Principle 3: Economic Mobility and Meaningful Employment

 

The pathway to lasting reintegration begins with economic opportunity.

Employment is one of the strongest predictors of successful reentry, yet people with criminal records face a complex web of legal, structural, and societal barriers that block access to meaningful, stable work. From occupational licensing restrictions to employer biases and overwhelming debt burdens, these barriers not only hinder individual progress but also undermine public safety and workforce development efforts.

This principle outlines strategies to expand access to employment, improve job readiness, engage employers in second-chance hiring, and reduce financial penalties that trap people in cycles of poverty and incarceration.

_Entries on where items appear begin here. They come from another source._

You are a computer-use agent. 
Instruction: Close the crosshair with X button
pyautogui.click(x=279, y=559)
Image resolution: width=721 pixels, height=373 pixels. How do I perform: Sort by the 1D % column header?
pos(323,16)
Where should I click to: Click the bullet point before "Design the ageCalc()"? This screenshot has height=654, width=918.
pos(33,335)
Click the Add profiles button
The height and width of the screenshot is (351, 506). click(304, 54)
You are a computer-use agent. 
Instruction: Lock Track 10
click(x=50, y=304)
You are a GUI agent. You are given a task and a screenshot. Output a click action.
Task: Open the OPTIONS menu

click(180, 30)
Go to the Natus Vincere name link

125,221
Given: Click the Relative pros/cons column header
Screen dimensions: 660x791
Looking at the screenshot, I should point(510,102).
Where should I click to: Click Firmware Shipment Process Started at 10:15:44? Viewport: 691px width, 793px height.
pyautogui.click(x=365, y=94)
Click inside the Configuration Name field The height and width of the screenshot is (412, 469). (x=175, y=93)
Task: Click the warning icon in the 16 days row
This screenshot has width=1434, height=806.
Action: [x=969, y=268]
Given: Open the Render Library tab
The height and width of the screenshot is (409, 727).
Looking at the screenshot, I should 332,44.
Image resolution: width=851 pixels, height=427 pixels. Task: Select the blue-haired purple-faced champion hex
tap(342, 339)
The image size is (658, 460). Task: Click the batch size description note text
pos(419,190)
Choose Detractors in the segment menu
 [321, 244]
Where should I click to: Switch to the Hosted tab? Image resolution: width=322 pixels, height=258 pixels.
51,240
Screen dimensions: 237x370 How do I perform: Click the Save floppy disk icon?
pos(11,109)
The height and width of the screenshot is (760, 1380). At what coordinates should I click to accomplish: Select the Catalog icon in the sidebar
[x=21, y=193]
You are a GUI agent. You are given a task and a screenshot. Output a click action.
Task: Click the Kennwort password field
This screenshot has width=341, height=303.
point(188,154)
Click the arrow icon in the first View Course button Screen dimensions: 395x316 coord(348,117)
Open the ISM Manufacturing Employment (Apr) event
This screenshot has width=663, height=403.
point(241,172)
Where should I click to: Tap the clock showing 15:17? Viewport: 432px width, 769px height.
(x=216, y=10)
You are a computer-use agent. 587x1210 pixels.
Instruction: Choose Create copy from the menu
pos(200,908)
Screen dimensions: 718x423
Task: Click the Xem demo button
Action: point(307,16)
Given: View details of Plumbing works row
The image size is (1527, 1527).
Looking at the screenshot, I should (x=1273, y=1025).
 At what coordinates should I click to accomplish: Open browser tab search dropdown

When reentry and workforce development strategies are aligned—and laws, licensing boards, and employers support fair chance practices—states can unlock the potential of returning people and strengthen their communities and economies in the process.

A. Examine collateral consequences in licensing and hiring decisions.

  • Review mandatory collateral consequences to determine where they can be removed or converted into discretionary ones, establishing a presumption in favor of hiring or licensing and ensuring robust procedural safeguards that give individuals with criminal records every opportunity to demonstrate their qualifications and job readiness.
    • See Vermont Order of Limited Relief: Allows an individual to petition for an order of limited relief if granting the petition meets certain conditions including if it will help the individual obtain/maintain employment, education, housing, benefits, or occupational licensing.
    • See AL SB 138: Encourages second-chance hiring by granting employers limited immunity from liability when hiring individuals with court-issued orders of relief.
  • Limit how long consequences remain in effect, particularly mandatory ones.
  • Review the offenses that trigger each collateral consequence to determine whether they have clear public safety implications in the context of the job at issue and eliminate the triggering offenses that do not.
    • See Wisconsin Fair Employment Act: Requires a licensing agency to justify in writing the denial or revocation of a license based on a conviction.
  • Require licensing boards or agencies to provide specific guidance for individualized consideration of applicants with convictions.
  • Require licensing boards or agency decision-makers to apply a “direct relationship” test and identify the significant public safety implications that could arise if a convicted person participates in the specific tasks, duties, and obligations of the job or licensed activity at issue. (“Direct relationship” tests occur when decision-makers determine whether the circumstances of the underlying crime(s) are substantially similar to the responsibilities held by the license or job that the candidate has applied to perform.)
    • See Michigan Compiled Laws § 338.42: Legislative policy outlining circumstances in which a licensing board may consider an individual’s criminal history, including if the offense “has a direct and specific relationship.”
  • Develop policies that employers and licensing bodies can use to clearly explain how convictions are factored into decision-making in application materials and other resources.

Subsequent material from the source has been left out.